Firefox: Update to Version 4 or higher. Open about:config and set "browser.sessionhistory.max_entries" to 2.
Local storage Using the local storage (sometimes called "web storage" or "DOM storage") it is possible to save up to 5 MB large super-cookies in your browser. This is independent of your cookie management. Local storage (sometimes called "web storage" or "DOM storage") should be disabled.

Firefox: Open about:config and set "dom.storage.enabled" to "false".
Screen The screen resolution describes the size of your monitor. In combination with other attributes, your computer might be easier identified thereby. Currently availbale browsers unfortunately do not allow to alter this setting! We are working on that...
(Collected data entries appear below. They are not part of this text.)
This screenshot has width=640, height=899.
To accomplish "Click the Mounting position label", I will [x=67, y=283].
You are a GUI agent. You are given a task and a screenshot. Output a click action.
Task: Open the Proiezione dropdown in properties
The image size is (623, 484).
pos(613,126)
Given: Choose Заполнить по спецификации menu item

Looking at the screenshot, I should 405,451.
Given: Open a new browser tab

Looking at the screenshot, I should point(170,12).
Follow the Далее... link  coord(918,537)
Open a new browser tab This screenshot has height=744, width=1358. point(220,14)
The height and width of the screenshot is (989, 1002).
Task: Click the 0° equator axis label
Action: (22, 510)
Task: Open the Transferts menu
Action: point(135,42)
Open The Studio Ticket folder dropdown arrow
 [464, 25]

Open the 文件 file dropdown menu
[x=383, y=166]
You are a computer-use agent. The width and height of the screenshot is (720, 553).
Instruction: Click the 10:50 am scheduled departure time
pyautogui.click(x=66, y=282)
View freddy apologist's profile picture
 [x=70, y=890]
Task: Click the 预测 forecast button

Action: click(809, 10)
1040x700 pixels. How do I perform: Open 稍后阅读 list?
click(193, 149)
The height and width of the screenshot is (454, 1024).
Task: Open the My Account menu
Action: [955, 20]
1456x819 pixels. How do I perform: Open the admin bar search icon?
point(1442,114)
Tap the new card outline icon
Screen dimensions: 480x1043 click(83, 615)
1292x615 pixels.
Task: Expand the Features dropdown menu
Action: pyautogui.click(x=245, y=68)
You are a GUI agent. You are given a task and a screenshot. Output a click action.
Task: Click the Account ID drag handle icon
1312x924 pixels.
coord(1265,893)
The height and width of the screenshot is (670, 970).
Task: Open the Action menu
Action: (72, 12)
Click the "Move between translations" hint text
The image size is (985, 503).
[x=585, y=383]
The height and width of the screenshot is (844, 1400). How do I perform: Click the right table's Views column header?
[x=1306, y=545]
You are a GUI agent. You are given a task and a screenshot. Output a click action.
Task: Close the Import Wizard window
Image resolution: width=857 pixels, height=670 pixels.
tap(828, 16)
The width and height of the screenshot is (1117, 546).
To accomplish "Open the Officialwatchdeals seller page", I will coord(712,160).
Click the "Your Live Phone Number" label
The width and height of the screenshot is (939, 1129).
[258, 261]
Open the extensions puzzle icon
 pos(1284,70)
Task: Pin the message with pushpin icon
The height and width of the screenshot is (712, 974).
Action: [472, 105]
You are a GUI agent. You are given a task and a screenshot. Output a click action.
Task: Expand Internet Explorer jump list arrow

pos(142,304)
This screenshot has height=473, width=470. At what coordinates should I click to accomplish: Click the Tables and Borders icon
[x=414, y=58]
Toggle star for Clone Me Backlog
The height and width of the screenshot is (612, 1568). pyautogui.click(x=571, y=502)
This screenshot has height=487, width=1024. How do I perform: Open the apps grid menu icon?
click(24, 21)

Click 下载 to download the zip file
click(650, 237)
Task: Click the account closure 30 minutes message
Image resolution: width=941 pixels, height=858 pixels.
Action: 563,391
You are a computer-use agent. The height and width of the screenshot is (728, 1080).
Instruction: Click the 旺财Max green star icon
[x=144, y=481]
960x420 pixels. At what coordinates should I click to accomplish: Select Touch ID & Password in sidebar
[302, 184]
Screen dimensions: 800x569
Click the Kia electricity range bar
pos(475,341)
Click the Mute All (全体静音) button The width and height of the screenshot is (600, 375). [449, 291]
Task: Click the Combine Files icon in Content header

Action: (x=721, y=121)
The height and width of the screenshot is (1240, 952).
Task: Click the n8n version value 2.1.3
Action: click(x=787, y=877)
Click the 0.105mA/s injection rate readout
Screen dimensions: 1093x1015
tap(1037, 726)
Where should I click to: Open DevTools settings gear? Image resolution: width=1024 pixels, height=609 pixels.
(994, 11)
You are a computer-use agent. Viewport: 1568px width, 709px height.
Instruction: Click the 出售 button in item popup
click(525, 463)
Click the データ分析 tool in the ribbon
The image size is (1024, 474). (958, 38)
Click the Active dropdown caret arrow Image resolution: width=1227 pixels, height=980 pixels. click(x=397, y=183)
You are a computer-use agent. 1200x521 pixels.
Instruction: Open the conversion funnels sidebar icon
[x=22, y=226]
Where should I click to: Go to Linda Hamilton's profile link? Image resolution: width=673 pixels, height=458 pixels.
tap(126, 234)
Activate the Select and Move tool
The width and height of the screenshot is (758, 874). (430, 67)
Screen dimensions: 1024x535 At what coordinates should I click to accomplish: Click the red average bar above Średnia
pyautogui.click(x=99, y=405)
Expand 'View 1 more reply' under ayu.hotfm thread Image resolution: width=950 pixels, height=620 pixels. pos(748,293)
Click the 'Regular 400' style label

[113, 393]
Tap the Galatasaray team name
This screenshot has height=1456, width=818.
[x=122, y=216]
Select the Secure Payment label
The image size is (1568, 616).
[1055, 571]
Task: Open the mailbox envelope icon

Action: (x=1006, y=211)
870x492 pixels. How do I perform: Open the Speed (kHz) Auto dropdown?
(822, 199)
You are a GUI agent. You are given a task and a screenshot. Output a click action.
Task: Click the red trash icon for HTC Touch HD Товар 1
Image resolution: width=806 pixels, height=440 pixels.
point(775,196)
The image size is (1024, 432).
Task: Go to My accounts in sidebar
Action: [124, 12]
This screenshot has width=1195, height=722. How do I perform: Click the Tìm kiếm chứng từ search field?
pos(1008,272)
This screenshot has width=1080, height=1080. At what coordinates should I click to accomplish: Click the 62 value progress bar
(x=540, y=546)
If such a setting is possible some time, the following values would be recomended: 1800x950, 1350x750, 1150x600 or 600x450 pixels with 32 bit color depth
Browser window These values show the size of your browser window. Your browser should send the same values as for your screen.

Unfortunately, contemporary browsers do not allow to configure this.
Browser bars The browser bars provide relatively harmless information about the presentation options of your browser. Use the default settings of Firefox: MenuBar PersonalBar StatusBar ToolBar ScrollBars LocationBar
WebGL WebGL provides a Javascript API for rendering 3D graphics in a canvas element. It may be used to fingerprint the performance of your computer graphics. Disable WebGL for your browser.

Firrefox: Open about:config and set "webgl.disabled" to "true".
Browser type Under "Browser type", some more information about your browser which is readable with JavaScript was aggregated.
System Some further system attributes which may be read by JavaScript are summarized here.
Fonts The number and type of fonts installed on your system may, under certain circumstances, strongly contribute to your de-anonymization. Caution: Your fonts might even be read without JavaScript! This is possible, as a website may force loading web fonts if the respective font is not installed on your local computer. If the site forbids font caching, the fonts will be reloaded on any access. Prevent that your browser reloads fonts using the @font-face CSS attribute.

Firefox: Open about:config and set "browser.display.use_document_fonts" to 0. For a better font readability, you should moreover set Settings:Content:Default font to Arial, Helvetica or Sans-Serif.
Browser history In your browser history, your browser may store the address of every website that you have visited. Thereby your whole usage profile of the WWW may get stored. Modern browsers should not be affected by this attack. If you still have an old web browser, please update it as soon as possible!

Firefox: Update your browser to version 4 or higher.